[Start of section]
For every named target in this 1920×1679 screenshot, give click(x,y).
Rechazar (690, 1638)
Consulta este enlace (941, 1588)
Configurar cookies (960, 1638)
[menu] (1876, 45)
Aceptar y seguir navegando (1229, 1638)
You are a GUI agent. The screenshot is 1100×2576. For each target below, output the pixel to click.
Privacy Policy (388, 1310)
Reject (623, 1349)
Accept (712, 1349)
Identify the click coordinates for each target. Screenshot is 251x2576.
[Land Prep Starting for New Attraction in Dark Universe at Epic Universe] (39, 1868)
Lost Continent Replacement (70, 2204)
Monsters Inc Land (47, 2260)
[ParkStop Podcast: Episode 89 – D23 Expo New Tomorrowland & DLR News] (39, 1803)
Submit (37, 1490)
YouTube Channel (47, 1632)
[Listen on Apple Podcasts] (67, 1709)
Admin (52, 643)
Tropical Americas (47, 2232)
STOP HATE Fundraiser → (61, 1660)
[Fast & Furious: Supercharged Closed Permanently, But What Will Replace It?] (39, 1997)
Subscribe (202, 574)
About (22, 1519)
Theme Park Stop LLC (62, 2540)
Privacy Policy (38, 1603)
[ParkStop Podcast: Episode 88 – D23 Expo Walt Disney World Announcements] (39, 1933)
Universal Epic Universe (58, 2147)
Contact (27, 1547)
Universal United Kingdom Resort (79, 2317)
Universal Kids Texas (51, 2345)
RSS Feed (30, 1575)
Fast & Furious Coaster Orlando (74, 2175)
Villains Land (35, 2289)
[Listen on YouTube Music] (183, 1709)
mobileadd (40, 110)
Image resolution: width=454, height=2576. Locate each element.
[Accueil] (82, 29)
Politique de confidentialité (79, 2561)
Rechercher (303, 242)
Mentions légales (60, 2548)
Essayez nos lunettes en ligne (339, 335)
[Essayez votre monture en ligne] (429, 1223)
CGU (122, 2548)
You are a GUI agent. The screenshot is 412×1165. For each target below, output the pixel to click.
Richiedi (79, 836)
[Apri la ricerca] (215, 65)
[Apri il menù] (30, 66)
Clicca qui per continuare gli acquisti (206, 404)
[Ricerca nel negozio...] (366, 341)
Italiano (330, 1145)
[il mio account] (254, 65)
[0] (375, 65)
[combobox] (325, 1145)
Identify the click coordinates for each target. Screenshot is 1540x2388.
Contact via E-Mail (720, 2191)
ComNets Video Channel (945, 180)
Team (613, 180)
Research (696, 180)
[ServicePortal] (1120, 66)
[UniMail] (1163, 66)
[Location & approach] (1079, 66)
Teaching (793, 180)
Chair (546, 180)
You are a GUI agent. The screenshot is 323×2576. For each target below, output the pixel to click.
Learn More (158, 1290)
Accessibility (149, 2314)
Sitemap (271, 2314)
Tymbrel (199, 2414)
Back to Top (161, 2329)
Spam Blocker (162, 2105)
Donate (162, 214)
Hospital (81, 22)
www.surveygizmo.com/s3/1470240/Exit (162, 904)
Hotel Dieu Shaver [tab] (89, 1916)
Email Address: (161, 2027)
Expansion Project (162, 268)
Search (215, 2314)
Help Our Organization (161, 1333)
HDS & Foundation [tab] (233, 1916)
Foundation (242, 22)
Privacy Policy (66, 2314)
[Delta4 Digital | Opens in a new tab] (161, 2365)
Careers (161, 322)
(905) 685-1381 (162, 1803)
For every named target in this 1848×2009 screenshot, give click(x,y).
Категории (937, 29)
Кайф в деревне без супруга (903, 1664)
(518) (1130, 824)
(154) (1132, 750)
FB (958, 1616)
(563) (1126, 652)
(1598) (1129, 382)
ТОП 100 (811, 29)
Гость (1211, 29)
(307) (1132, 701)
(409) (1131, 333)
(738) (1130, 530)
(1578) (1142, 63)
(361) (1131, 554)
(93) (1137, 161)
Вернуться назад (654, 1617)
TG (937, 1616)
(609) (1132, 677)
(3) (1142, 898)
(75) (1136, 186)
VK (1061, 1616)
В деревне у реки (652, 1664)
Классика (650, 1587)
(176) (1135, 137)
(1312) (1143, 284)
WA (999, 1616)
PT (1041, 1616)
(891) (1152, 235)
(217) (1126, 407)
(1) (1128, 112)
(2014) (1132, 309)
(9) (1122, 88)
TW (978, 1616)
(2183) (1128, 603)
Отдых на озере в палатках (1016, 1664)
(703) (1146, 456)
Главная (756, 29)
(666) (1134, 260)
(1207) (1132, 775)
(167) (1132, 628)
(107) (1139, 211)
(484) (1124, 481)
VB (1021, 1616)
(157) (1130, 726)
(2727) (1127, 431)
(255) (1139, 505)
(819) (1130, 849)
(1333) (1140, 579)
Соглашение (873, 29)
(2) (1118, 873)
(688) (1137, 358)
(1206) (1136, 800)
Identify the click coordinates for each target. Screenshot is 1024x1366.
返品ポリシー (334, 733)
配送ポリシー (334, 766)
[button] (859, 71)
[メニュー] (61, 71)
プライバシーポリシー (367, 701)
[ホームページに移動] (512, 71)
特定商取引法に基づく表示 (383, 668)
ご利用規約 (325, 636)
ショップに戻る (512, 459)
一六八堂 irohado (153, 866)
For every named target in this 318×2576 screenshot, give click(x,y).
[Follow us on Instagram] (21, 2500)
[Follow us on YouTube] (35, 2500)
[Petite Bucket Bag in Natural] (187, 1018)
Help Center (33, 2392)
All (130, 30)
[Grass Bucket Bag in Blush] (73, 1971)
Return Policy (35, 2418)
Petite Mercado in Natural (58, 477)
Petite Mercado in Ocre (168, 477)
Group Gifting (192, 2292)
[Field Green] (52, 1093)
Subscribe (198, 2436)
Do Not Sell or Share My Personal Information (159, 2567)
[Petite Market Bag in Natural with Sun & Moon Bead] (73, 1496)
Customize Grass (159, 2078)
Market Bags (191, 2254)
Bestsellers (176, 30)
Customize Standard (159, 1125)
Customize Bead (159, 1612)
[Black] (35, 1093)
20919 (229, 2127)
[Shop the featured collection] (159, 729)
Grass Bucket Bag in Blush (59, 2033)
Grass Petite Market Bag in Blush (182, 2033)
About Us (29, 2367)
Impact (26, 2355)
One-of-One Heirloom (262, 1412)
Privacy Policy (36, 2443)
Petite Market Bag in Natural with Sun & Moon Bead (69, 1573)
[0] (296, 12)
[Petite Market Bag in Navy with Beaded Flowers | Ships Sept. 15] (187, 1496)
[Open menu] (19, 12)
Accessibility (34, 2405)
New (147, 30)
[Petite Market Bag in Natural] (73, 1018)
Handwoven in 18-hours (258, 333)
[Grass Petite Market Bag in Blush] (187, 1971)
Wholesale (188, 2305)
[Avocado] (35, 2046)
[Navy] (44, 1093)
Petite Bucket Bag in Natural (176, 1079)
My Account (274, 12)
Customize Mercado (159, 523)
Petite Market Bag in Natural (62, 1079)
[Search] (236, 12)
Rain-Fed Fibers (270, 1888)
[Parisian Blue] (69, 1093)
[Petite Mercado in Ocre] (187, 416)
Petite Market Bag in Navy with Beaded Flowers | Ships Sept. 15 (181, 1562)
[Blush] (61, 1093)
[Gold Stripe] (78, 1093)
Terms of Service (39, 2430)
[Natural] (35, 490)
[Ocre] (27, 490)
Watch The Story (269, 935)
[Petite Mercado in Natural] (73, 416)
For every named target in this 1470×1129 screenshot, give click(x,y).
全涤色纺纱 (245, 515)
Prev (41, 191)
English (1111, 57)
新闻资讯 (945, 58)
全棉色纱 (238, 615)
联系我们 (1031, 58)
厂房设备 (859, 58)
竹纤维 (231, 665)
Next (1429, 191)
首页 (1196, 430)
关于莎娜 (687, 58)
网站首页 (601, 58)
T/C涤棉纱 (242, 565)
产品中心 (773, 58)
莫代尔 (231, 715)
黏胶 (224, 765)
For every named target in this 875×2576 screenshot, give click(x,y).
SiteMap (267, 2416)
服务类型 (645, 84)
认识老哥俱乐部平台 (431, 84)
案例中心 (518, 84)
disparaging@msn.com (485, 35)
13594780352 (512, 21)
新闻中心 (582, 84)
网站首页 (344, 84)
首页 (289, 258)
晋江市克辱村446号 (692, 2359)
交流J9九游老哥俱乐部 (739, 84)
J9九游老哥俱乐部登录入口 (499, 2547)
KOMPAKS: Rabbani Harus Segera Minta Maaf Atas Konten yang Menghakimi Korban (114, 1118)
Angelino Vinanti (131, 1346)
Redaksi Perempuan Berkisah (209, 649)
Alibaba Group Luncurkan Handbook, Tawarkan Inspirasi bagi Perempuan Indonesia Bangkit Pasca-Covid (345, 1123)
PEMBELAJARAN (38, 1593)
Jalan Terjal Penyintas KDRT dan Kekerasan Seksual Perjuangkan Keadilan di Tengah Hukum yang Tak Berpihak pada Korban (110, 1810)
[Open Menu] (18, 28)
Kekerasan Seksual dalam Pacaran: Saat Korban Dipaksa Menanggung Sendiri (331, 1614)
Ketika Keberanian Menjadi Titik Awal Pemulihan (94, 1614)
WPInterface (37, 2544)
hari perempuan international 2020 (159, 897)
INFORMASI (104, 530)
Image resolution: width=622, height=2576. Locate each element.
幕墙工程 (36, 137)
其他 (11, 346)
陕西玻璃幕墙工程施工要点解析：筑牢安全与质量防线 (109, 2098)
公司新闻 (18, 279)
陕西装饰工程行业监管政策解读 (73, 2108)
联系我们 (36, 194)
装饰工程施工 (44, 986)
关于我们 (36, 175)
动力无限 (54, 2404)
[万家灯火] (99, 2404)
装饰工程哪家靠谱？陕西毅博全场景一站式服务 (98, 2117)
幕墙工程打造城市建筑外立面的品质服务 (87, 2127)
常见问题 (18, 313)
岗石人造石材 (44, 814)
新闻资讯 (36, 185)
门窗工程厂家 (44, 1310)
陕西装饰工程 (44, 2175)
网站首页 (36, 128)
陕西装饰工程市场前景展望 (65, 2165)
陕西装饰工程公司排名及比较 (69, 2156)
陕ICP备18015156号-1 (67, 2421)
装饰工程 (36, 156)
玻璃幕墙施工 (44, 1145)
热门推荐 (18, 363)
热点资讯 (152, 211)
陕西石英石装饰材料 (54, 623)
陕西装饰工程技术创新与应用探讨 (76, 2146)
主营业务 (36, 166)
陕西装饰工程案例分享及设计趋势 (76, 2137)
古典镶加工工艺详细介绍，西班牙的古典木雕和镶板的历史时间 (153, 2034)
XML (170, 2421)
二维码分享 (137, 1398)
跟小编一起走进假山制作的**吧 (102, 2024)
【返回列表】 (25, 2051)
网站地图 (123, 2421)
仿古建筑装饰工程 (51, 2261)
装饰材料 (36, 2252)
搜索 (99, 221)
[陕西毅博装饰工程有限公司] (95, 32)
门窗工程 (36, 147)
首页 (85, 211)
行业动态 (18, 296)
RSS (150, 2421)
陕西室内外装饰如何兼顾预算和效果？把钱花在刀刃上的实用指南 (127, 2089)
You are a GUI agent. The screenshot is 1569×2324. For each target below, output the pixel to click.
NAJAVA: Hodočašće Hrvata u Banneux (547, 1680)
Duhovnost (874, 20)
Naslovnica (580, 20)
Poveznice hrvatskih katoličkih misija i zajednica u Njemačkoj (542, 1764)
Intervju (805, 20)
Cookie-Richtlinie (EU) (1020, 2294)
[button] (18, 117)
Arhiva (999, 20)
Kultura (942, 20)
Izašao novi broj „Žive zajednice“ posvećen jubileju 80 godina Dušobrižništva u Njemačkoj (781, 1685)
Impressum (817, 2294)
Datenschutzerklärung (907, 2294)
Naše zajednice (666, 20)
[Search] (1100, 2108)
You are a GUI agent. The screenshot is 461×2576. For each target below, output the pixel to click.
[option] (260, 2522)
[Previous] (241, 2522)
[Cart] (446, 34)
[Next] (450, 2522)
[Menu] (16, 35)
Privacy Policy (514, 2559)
[End of section]
Everything above from the line containing "(609) (1132, 677)" down to the line containing "TW (978, 1616)" should be copied exactly, both end lines included, and nothing else.

**Problem solution**
(609) (1132, 677)
(3) (1142, 898)
(75) (1136, 186)
VK (1061, 1616)
В деревне у реки (652, 1664)
Классика (650, 1587)
(176) (1135, 137)
(1312) (1143, 284)
WA (999, 1616)
PT (1041, 1616)
(891) (1152, 235)
(217) (1126, 407)
(1) (1128, 112)
(2014) (1132, 309)
(9) (1122, 88)
TW (978, 1616)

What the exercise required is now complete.